- 论坛徽章:
- 0
|
How Solaris ZFS Cache Management Differs From UFS and VXFS File Systems [ID 1005367.1]
--------------------------------------------------------------------------------
修改时间 18-OCT-2011 类型 HOWTO 移植的 ID 207481 状态 PUBLISHED
Applies to:
Solaris SPARC Operating System - Version: 10 3/05 and later [Release: 10.0 and later ]
All Platforms
Goal
ZFS manages cache differently than other file systems such as: ufs and vxfs. ZFS use of kernel memory as a cache resulted in higher kernel memory allocation as compared to ufs and vxfs file systems. Monitoring a system with tools such as vmstat would report less free memory with ZFS and may lead to unnecessary support calls.
Solution
This is due to how ZFS cache management is different from ufs and vxfs file system.

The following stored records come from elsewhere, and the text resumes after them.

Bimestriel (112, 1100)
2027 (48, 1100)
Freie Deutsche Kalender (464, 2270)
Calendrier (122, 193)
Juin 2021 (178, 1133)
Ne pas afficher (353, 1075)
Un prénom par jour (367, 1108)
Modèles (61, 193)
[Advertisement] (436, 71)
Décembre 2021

ZFS does not use the page cache like other file systems such as vxfs and ufs. ZFS's caching is drastically different from these old file systems where cached pages can be moved to the cache list, after being written to the backing store, and thus counted as free memory.
ZFS effects the VM subsystem in terms of memory management. Monitoring of systems with vmstat(1M) and prstat(1M) would report less free memory when ZFS is used heavily ie, copying large file(s) into ZFS file system. Same load running on ufs file system would use less memory since pages that are written to backing store will be moved into a cache list and counted as free memory.

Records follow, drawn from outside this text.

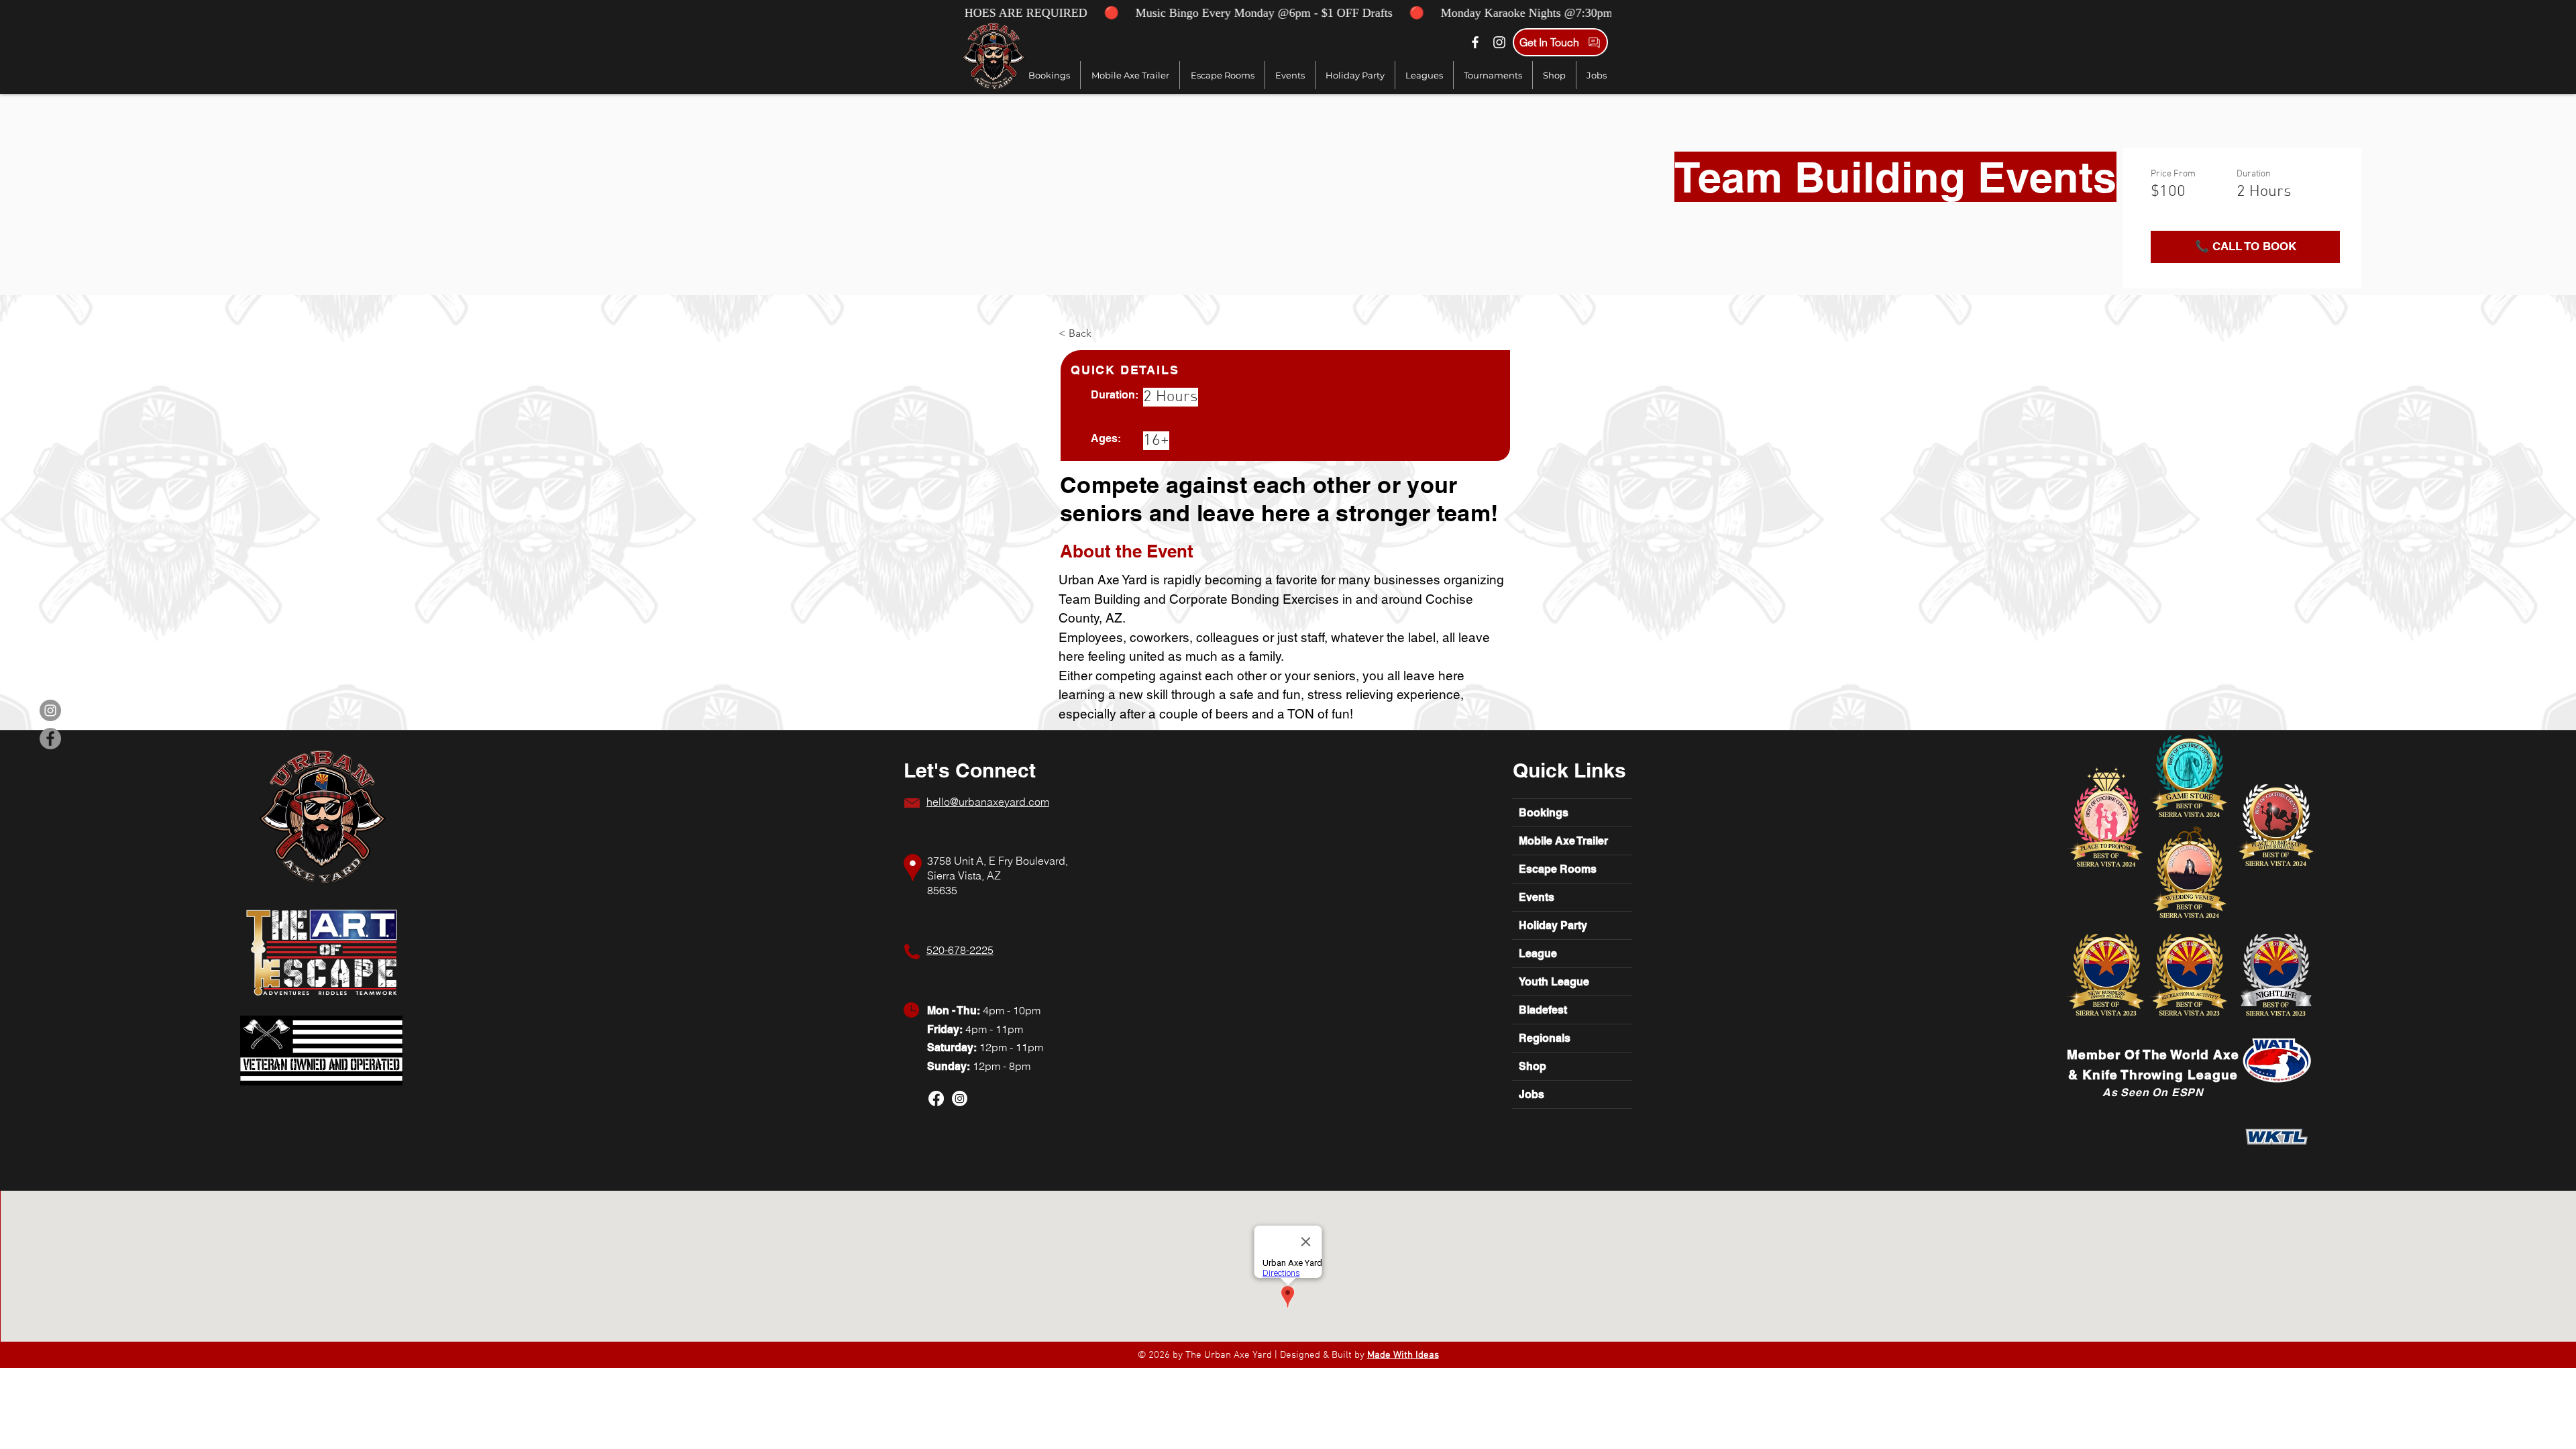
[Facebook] (1475, 42)
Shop (1532, 1066)
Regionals (1544, 1038)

ZFS uses a significantly different caching model than page-based file systems like ufs and vxfs. This is done for both performance and architectural reasons.
This may impact existing application software (like oracle that likes to consume large amount of memory). There is a work being done to improve the interface with the VM subsystem so that it can recover memory from ZFS cache when necessary.
The primary ZFS cache is an Adjustable Replacement Cache (ARC) that is built on top of a number of kmem_cache's: zio_buf_512 thru zio_buf_131072 (+ hdr_cache and buf_cache). These kmem caches are used for holding data blocks (ZFS uses variable block sizes: 512 to128K). The ARC will be at least 64MB and can use maximum of 75% of physical memory. So with Zfs, reported freemem will be lower.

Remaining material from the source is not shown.